(Collected data)
☆ ☆ ☆

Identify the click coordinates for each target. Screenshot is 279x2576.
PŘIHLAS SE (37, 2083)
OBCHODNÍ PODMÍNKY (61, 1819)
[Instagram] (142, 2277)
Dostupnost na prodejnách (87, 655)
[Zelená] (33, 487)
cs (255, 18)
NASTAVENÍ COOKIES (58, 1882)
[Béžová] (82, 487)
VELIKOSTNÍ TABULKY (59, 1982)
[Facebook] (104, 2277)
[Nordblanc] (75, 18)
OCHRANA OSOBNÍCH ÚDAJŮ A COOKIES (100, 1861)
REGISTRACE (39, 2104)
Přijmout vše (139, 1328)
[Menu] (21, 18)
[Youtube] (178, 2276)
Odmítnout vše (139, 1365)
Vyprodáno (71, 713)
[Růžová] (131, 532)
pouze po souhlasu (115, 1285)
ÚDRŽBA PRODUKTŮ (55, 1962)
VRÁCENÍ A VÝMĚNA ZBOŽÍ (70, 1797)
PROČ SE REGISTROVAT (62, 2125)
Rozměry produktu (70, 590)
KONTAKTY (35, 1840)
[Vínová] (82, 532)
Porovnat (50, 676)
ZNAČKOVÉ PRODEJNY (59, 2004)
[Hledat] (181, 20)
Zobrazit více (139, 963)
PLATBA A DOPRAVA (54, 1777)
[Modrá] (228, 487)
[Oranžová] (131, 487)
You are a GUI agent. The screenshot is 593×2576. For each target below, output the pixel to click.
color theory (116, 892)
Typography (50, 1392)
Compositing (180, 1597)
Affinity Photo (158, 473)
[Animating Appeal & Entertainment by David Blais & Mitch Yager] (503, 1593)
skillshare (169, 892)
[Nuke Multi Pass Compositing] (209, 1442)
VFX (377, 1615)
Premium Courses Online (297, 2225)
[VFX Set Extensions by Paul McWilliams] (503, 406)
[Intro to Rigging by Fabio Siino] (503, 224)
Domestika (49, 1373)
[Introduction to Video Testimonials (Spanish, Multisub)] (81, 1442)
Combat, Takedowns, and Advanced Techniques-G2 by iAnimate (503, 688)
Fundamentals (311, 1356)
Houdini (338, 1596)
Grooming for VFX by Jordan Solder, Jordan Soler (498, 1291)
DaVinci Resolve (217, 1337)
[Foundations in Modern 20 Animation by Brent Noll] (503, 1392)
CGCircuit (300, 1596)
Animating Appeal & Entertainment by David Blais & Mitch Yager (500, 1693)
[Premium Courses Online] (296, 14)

☆ ☆ ☆

Exercise details
Print each line of the data exactly as it was written.

Solution to this exercise
Identify the click coordinates for each target. Screenshot is 279x2576.
PŘIHLAS SE (37, 2083)
OBCHODNÍ PODMÍNKY (61, 1819)
[Instagram] (142, 2277)
Dostupnost na prodejnách (87, 655)
[Zelená] (33, 487)
cs (255, 18)
NASTAVENÍ COOKIES (58, 1882)
[Béžová] (82, 487)
VELIKOSTNÍ TABULKY (59, 1982)
[Facebook] (104, 2277)
[Nordblanc] (75, 18)
OCHRANA OSOBNÍCH ÚDAJŮ A COOKIES (100, 1861)
REGISTRACE (39, 2104)
Přijmout vše (139, 1328)
[Menu] (21, 18)
[Youtube] (178, 2276)
Odmítnout vše (139, 1365)
Vyprodáno (71, 713)
[Růžová] (131, 532)
pouze po souhlasu (115, 1285)
ÚDRŽBA PRODUKTŮ (55, 1962)
VRÁCENÍ A VÝMĚNA ZBOŽÍ (70, 1797)
PROČ SE REGISTROVAT (62, 2125)
Rozměry produktu (70, 590)
KONTAKTY (35, 1840)
[Vínová] (82, 532)
Porovnat (50, 676)
ZNAČKOVÉ PRODEJNY (59, 2004)
[Hledat] (181, 20)
Zobrazit více (139, 963)
PLATBA A DOPRAVA (54, 1777)
[Modrá] (228, 487)
[Oranžová] (131, 487)
You are a GUI agent. The screenshot is 593×2576. For each target below, output the pixel to click.
color theory (116, 892)
Typography (50, 1392)
Compositing (180, 1597)
Affinity Photo (158, 473)
[Animating Appeal & Entertainment by David Blais & Mitch Yager] (503, 1593)
skillshare (169, 892)
[Nuke Multi Pass Compositing] (209, 1442)
VFX (377, 1615)
Premium Courses Online (297, 2225)
[VFX Set Extensions by Paul McWilliams] (503, 406)
[Intro to Rigging by Fabio Siino] (503, 224)
Domestika (49, 1373)
[Introduction to Video Testimonials (Spanish, Multisub)] (81, 1442)
Combat, Takedowns, and Advanced Techniques-G2 by iAnimate (503, 688)
Fundamentals (311, 1356)
Houdini (338, 1596)
Grooming for VFX by Jordan Solder, Jordan Soler (498, 1291)
DaVinci Resolve (217, 1337)
[Foundations in Modern 20 Animation by Brent Noll] (503, 1392)
CGCircuit (300, 1596)
Animating Appeal & Entertainment by David Blais & Mitch Yager (500, 1693)
[Premium Courses Online] (296, 14)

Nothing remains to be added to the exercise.